Key questions for discussion and data sharing:
- Ovarian reserve metrics: Have you observed differences in AMH, antral follicle count, or ovarian volume in women with CF compared with age/BMI-matched controls? Do these parameters change after initiation of CFTR modulators or with nutritional rehabilitation? Any correlation with CF-related diabetes, chronic pulmonary inflammation burden, or corticosteroid exposure?
- Ovulatory function: In cohorts tracked with mid-luteal progesterone, LH surge monitoring, or folliculometry, does ovulation frequency change after starting CFTR modulators? Any signal for altered cycle length variability, luteal phase sufficiency, or functional ovarian cyst frequency post-therapy?
- Mechanistic considerations: CFTR is expressed in reproductive tissues; have any groups profiled follicular fluid (pH, bicarbonate/chloride, lactate, cytokines) or granulosa cell biomarkers in CF versus non-CF patients? Any evidence that modulators normalize follicular microenvironment or cumulus expansion pathways relevant to oocyte competence?

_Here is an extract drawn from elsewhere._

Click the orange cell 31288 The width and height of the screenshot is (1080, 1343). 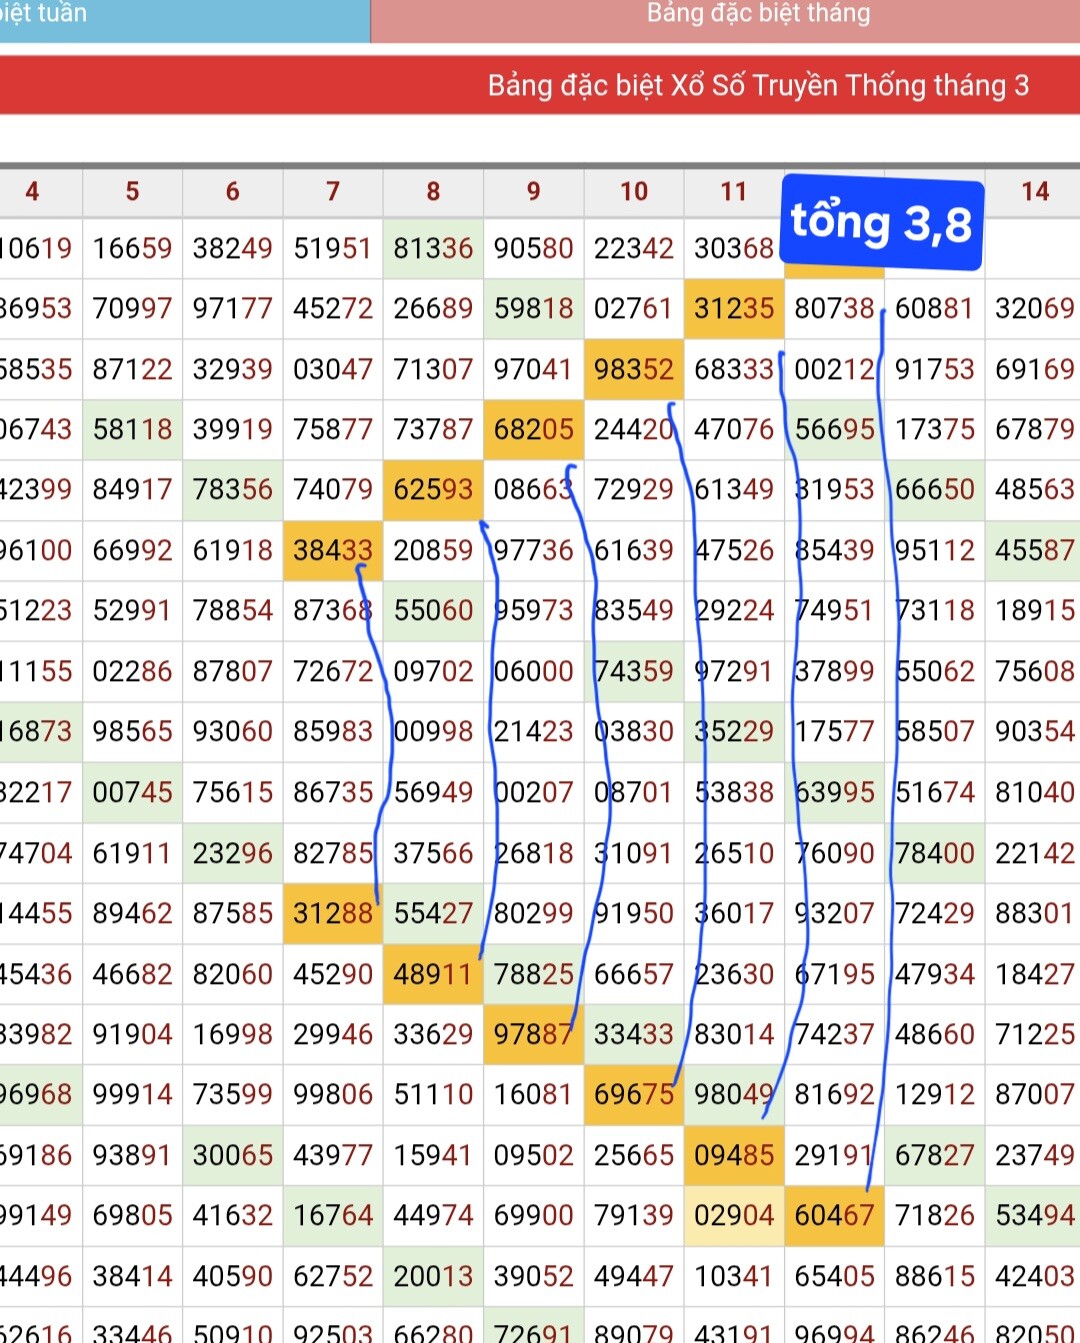coord(332,913)
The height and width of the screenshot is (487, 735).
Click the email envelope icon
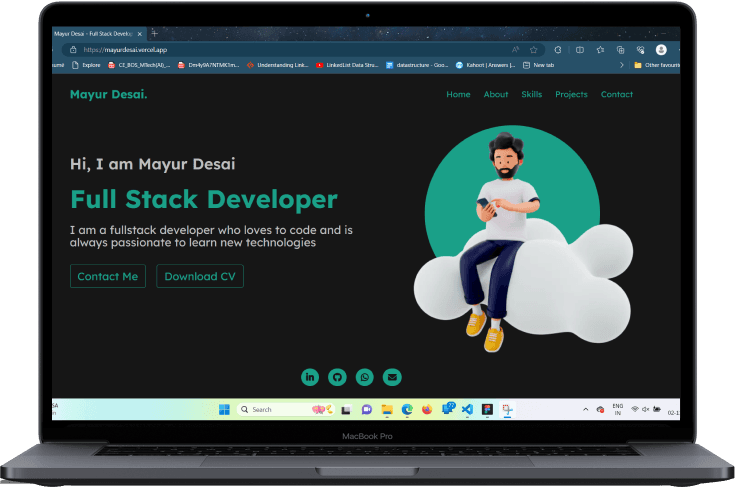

- ART protocolization: For controlled ovarian stimulation in CF, are lower/higher gonadotropin doses needed to achieve similar follicular recruitment? Any differences in OHSS risk or fluid/airway management challenges during retrieval? Peri-procedural standards you employ for airway clearance, anesthesia risk stratification, and antibiotic prophylaxis in patients colonized with Pseudomonas or other organisms?
- Pharmacology and drug-drug interactions: With lumacaftor/ivacaftor (strong CYP3A induction), reduced efficacy of combined hormonal contraception is established. What are you using for contraception in patients pursuing cycle regulation or pre-ART suppression? For triple therapy, although major CYP3A induction is not expected, have you seen clinically meaningful interactions with exogenous estradiol/progestins or gonadotropins (e.g., altered serum levels, breakthrough bleeding, atypical stimulation response)?
- Metabolic milieu: As weight and insulin dynamics improve on modulators, have you observed shifts toward hyperandrogenism or polycystic ovarian morphology, or conversely resolution of hypothalamic anovulation? Any trends in SHBG, total/free testosterone, or LH:FSH ratio pre- versus post-modulator?
- Reproductive lifespan: Menarche timing is often delayed pre-modulator; is there evidence yet of catch-up trajectory or altered menopausal timing in long-term treated cohorts?
- Neoplasia and surgical considerations: Any epidemiologic signals regarding ovarian tumor histotypes in CF or CFTR carriers? For CF patients undergoing pelvic surgery, have you adapted approaches for opportunistic salpingectomy or fertility preservation given anesthesia and pulmonary considerations?
If anyone has:
- Prospective pre/post-CFTR modulator data (AMH, AFC, ovulation tracking, follicular fluid analyses, embryo metrics).
- Standardized ART/anesthesia pathways specific to CF.
- Pharmacokinetic observations of reproductive hormones or gonadotropins in patients on lumacaftor/ivacaftor versus triple therapy.
Please share protocols, outcomes, and pitfalls. Identifying whether ovarian factors meaningfully contribute to subfertility in CF-and whether CFTR modulation mitigates them-would inform counseling, contraception, and individualized ART planning.